Задание 1: Выпишите все строки, в которых встречается слово «link».

+ + + +

Принято считать, что “спусковым крючком” в пушкинской дуэльной истории послужил полученный Пушкиным и его друзьями 16 ноября 1836 года “анонимный пасквиль” - так называемый “диплом рогоносца”.
Вот его полный текст:
“Полные кавалеры, Командоры и кавалеры Светлейшего Ордена Всех Рогоносцев, собравшихся в Великом Капитуле под председательством достопочтенного Великого Магистра Ордена Его Превосходительства Д.Л.Нарышкина, единодушно избрали г-на Александра Пушкина коадъютором Великого магистра Ордена Всех Рогоносцев и историографом Ордена. Непременный секретарь граф И.Брох”.
Термин “коадъютор” - из церковной практики: когда католический епископ впадает в физическую или духовную дряхлость, ему дают помощника - коадъютора. “Великий магистр Ордена” Д.Л.Нарышкин, с одной стороны, был не только “величавым”, но и дважды рогоносцем, поскольку его жена, Мария Антоновна Нарышкина, первая красавица Александровской эпохи, 14 лет была любовницей Александра I, а потом сбежала с его флигель-адъютантом в Париж - и от императора, и от мужа; с другой стороны, к концу 1836 года Нарышкин, по степени духовной и физической дряхлости, был практически в маразме и менее чем через год умер.
Объявляя Пушкина рогоносцем, составитель “диплома” наносил обиду чести поэта и его жены. При этом обида усугублялась тем, что Пушкин, получивший высочайшее разрешение писать историю Петра и собиравший материалы для неё, объявлялся историографом ордена рогоносцев.
Кто был автором этого письма?
Анатолий Королёв. Гений и злодейство // Искусство кино. 2001. №11 (ноябрь).
http://old.kinoart.ru/archive/2001/11/n11-article9 Роковая дуэль Пушкина с Дантесом исследована пушкиноведами с исключительной тщательностью1. Однако до сих пор нет ответа на решающий вопрос: кто и почему в начале ноября 1836 года написал и разослал в семи экземплярах роковой диплом рогоносца, где поэт объявлялся членом клана обманутых мужей и в придачу историографом Ордена?

+ + + +

Задание 2: Обновите фрагмент о дуэли Пушкина, начиная со слов «Анатолий Королёв. Гений» и далее вплоть до слов «придачу историографом Ордена?». При этом замените «Гений и злодейство» на «Моцарт и Сальери».

[Сохранённые строки набора данных]
+ + + +

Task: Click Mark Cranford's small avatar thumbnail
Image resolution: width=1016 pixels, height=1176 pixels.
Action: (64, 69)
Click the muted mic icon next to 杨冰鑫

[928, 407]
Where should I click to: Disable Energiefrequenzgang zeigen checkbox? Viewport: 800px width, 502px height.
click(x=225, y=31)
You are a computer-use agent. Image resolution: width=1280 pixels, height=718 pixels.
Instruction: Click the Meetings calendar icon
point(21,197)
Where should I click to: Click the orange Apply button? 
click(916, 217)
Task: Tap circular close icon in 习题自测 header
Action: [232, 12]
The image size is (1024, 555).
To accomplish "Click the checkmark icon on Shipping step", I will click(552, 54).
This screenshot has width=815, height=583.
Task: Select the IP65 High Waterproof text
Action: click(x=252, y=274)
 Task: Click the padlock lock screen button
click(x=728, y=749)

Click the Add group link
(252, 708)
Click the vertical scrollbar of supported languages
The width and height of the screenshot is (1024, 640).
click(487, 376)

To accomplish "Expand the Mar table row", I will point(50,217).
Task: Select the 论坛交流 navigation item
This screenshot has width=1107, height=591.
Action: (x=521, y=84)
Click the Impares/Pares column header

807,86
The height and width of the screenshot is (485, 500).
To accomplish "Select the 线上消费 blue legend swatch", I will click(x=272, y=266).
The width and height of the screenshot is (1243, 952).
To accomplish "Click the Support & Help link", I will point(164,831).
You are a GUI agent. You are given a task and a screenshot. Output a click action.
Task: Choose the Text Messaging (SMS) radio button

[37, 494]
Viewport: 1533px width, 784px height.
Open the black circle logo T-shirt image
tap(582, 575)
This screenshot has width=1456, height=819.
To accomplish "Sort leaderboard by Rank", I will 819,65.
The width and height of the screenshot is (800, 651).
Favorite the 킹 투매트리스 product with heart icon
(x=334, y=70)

+ + + +

Полное решение 1:
Click the Add group link
To accomplish "Click the Support & Help link", I will point(164,831).

Полное решение 2:
Анатолий Королёв. Моцарт и Сальери // Искусство кино. 2001. №11 (ноябрь).
http://old.kinoart.ru/archive/2001/11/n11-article9 Роковая дуэль Пушкина с Дантесом исследована пушкиноведами с исключительной тщательностью1. Однако до сих пор нет ответа на решающий вопрос: кто и почему в начале ноября 1836 года написал и разослал в семи экземплярах роковой диплом рогоносца, где поэт объявлялся членом клана обманутых мужей и в придачу историографом Ордена?